**DOCUMENT SEGMENT**
1206P - A Phase II study of nedaplatin and paclitaxel for patients with previously untreated advanced squamous cell lung cancer

Date 27 September 2014
Event ESMO 2014
Session Poster Display session
Topics Anti-Cancer Agents & Biologic Therapy
Non-Small-Cell Lung Cancer, Metastatic
Presenter Yutaka Yamada
Citation Annals of Oncology (2014) 25 (suppl_4): iv417-iv425. 10.1093/annonc/mdu348
Authors Y. Yamada1, T. Kaburagi1, T. Kasai2, Y. Kamiyama3, T. Sugiyama2, K. Mori4
  • 1Department Of Respiratory Medicine, Ibaraki Prefectural Central Hospital, 309-1793 - Kasama/JP
  • 2Madical Oncology, Tochigi Cancer Center, Utsunomiya/JP
  • 3Department Of Medical Oncology, Tochigi Cancer Center, Utsunomiya/JP
  • 4Division Of Thoracic Oncology, Tsuboi Cancer Center Hospital, 963-0197 - Koriyama/JP



Nedaplatin, a second-generation platinum derivative, is efficacious in the treatment of non-small cell lung cancer (NSCLC), especially squamous cell carcinoma. Previous studies investigating a combination of nedaplatin and paclitaxel (N/P) in the treatment of NSCLC showed promising outcomes, but there was no sufficient data in the treatment of squamous cell lung cancer. Here, we aimed to elucidate the efficacy and toxicity of N/P for previously untreated advanced squamous cell lung cancer.


The eligibility criteria were no prior chemotherapy; stage IIIB squamous cell lung cancer with no indications for radiotherapy or stage IV squamous cell lung cancer; a performance status (PS) of 0–1; age > 20 years; and adequate hematologic, hepatic, and renal function. Patients received nedaplatin (80 mg/m2, day 1) and paclitaxel (90 mg/m2, days 1 and 8) every 3 weeks. The primary endpoint was tumor response, which was measured using Response Evaluation Criteria in Solid Tumors 1.1. Tumor responses were confirmed by two extramural reviewers.

**QUESTIONS TO ANSWER**
1. In the abstract on nedaplatin and paclitaxel for squamous cell lung cancer, what was the study's primary endpoint?
2. Continue the abstract on nedaplatin and paclitaxel for squamous cell lung cancer from its last sentence.

**STORED DATA**
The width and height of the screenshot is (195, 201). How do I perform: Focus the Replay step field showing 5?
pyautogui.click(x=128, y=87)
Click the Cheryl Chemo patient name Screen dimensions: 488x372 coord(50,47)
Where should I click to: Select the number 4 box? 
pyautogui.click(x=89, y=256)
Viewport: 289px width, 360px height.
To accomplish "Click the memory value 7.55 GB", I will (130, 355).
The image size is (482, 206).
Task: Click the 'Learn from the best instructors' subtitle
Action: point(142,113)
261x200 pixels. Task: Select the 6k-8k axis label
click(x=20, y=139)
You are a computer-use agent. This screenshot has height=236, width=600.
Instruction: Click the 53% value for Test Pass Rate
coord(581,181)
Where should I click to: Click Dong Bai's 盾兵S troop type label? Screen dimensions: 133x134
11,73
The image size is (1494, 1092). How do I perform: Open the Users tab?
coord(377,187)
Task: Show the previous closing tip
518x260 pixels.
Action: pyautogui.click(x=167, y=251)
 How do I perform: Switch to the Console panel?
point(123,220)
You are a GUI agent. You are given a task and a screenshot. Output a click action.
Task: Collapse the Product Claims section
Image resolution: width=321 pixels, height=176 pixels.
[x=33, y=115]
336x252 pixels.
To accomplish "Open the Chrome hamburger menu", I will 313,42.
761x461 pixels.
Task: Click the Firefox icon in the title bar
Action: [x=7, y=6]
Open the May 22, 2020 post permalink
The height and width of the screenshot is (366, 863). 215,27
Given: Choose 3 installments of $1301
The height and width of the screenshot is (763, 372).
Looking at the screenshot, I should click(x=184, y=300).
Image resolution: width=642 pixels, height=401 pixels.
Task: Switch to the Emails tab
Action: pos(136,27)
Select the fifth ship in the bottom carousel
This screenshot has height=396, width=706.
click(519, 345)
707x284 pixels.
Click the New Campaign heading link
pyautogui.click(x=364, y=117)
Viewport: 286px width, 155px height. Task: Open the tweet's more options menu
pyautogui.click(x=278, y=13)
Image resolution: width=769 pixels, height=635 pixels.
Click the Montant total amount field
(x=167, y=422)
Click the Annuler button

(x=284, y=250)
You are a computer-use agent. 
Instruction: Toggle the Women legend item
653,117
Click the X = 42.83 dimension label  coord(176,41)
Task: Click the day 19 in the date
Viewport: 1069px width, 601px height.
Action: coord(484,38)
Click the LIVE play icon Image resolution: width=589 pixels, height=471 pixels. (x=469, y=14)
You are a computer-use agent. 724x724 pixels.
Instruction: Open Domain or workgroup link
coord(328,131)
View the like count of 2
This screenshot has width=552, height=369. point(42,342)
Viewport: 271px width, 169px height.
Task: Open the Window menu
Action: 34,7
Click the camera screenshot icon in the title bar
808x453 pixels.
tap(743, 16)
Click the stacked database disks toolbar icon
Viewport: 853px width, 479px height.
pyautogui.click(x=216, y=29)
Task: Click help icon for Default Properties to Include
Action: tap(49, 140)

**ANSWERS TO THIS EXERCISE**
1. Tumor response, measured using Response Evaluation Criteria in Solid Tumors 1.1.

2.
Eighteen patients were enrolled in this study, and all were evaluable for toxicity and efficacy. The median patient age was 68 years (range, 49–77 years). Three and 15 patients had PS 0 and PS 1, respectively, and 7 and 11 patients had stage IIIB disease and stage IV disease, respectively. The median number of treatment cycles was 6 (range, 2–6). Complete response, partial response, and stable disease were noted in 1, 12, and 5 patients, respectively, yielding a response rate of 72.2% (95%confidence interval [CI]: 46.5–90.3). The median progression-free survival was 7.5 months (95%CI: 6.1–10.4), and the median survival time was 30.9 months (95%CI: 9.9–46.4). The grade 3 and 4 toxicities observed during all cycles were leukopenia (4 and 0 patients, respectively), anemia (4 and 1 patients, respectively), thrombocytopenia (2 and 1 patients, respectively), and neutropenia (8 and 2 patient, respectively). Although grade 2 pneumonitis occurred in 1 patient, there was no severe non-hematologic toxicity.


N/P appears to be safe and efficacious in patients with untreated advanced squamous cell lung cancer.


All authors have declared no conflicts of interest.